Толстой убежден, что «в последние два столетия жизни… во всем народе… ясно выразилось одно продолжительное и определенно ясное движение». Цель нового произведения — уяснить для себя и показать всем это «ясное движение», этот вектор духовного и душевного развития и тем самым дать критерий всей дальнейшей общественной и религиозной деятельности. Критерий был для него в то время связан с деятельностью Русской Православной церкви.

Что же заставило Льва Николаевича порвать с Церковью и как следствие похоронить роман о столетней истории русского духа? Это, во-первых, союз Церкви и Государства: «Вера, пока она вера, не может быть подчинена власти по существу своему». Во-вторых, «это явление насилия в деле веры». «…Как, зачем, кому может быть нужно, чтобы другой не только верил, но и исповедовал бы свою веру так же, как я?»

Ответ, решает Толстой, в том, что Церковь вступила в кощунственный союз с государственной властью и вступила потому, что сама возжелала быть властью — духовной властью. С Никейских соборов «понятие Церкви… стало для некоторых власть. Оно соединилось с властью и стало действовать, как власть. И все то, что соединилось с властью и подпало ей, перестало быть верой, а стало обманом».

Толстой ополчился не на Церковь-Веру, а на Церковь-Власть. В отличие от Церкви-Веры, Церковь-Власть не могла быть представлена носительницей высшего пласта Общей души народа.

Разрыв с Церковью был в высшей степени драматичным для Толстого. В XI главе «В чем моя вера?» Толстой рассказывает, что он «никак не думал, что новый открывшийся мне смысл учения Христа и выводы из него разъединят меня с учением церкви. Я боялся этого». Он вынужден был застопорить ту духовную деятельность, к которой всегда стремилась его душа. Да и для Руси, надо полагать, печально то, что Лев Толстой мог стать, но не стал ее путеводным духом.

::::::

**ПИСЬМЕННОЕ ЗАДАНИЕ**
Укажите, против чего, согласно тексту о разрыве Толстого с Церковью, ополчился Толстой.

Записи о поиске слов и элементов

::::::

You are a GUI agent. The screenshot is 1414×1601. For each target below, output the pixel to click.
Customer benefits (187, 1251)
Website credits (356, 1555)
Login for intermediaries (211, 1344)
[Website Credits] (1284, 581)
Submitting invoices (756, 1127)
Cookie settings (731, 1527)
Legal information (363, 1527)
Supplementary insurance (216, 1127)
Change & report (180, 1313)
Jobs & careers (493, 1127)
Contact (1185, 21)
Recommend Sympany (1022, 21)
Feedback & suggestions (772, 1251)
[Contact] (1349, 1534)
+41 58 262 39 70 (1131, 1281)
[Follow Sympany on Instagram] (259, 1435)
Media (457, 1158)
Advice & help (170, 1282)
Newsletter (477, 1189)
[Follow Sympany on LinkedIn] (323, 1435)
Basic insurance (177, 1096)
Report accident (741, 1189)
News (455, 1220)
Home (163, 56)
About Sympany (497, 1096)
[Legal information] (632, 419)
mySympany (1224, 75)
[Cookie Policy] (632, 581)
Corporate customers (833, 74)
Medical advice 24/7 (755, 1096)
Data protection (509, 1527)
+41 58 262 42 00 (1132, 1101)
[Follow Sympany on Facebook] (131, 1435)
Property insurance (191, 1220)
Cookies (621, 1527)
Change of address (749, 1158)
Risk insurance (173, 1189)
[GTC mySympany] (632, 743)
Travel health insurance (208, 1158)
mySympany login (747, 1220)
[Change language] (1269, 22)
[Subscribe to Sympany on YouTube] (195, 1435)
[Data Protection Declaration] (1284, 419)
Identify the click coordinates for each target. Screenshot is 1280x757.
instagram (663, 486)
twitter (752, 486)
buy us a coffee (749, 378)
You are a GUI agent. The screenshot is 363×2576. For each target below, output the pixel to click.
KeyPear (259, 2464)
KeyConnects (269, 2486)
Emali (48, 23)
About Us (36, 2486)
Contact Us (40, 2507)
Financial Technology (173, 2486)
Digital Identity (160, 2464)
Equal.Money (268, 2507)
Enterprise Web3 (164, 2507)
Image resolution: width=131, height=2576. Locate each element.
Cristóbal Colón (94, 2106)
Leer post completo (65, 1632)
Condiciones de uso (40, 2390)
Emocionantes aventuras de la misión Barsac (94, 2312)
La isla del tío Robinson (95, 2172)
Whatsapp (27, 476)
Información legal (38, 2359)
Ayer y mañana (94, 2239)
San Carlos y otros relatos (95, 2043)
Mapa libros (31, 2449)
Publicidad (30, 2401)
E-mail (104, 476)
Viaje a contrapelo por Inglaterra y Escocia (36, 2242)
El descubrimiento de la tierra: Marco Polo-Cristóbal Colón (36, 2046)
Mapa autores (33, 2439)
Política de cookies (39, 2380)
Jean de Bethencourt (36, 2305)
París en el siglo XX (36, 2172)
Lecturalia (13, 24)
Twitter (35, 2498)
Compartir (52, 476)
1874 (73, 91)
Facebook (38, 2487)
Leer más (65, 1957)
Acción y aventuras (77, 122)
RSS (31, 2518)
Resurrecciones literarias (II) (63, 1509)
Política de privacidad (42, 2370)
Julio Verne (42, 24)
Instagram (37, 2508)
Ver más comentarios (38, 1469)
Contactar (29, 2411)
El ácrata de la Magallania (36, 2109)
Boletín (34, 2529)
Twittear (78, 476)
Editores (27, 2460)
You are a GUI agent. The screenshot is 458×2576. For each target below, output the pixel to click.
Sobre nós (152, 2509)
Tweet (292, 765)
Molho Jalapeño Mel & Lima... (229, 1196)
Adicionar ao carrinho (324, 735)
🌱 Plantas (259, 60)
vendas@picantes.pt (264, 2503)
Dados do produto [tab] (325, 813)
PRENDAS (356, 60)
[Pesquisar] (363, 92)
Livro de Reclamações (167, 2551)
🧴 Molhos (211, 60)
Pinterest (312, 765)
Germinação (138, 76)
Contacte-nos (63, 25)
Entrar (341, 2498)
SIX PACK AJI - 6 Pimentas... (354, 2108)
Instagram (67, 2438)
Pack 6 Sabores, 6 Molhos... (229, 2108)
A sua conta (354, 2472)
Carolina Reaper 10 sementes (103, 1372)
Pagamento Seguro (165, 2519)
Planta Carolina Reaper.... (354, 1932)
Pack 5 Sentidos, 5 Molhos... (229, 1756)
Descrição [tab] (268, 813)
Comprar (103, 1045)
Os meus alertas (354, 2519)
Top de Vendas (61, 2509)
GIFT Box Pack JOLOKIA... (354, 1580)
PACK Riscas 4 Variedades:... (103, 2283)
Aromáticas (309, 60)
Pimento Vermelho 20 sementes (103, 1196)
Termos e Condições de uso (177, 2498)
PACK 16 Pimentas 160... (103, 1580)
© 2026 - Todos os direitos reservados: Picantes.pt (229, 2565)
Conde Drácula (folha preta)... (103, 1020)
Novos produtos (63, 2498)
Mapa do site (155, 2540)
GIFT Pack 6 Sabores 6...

::::::

**ОТВЕТ**
Против Церкви-Власти, а не Церкви-Веры.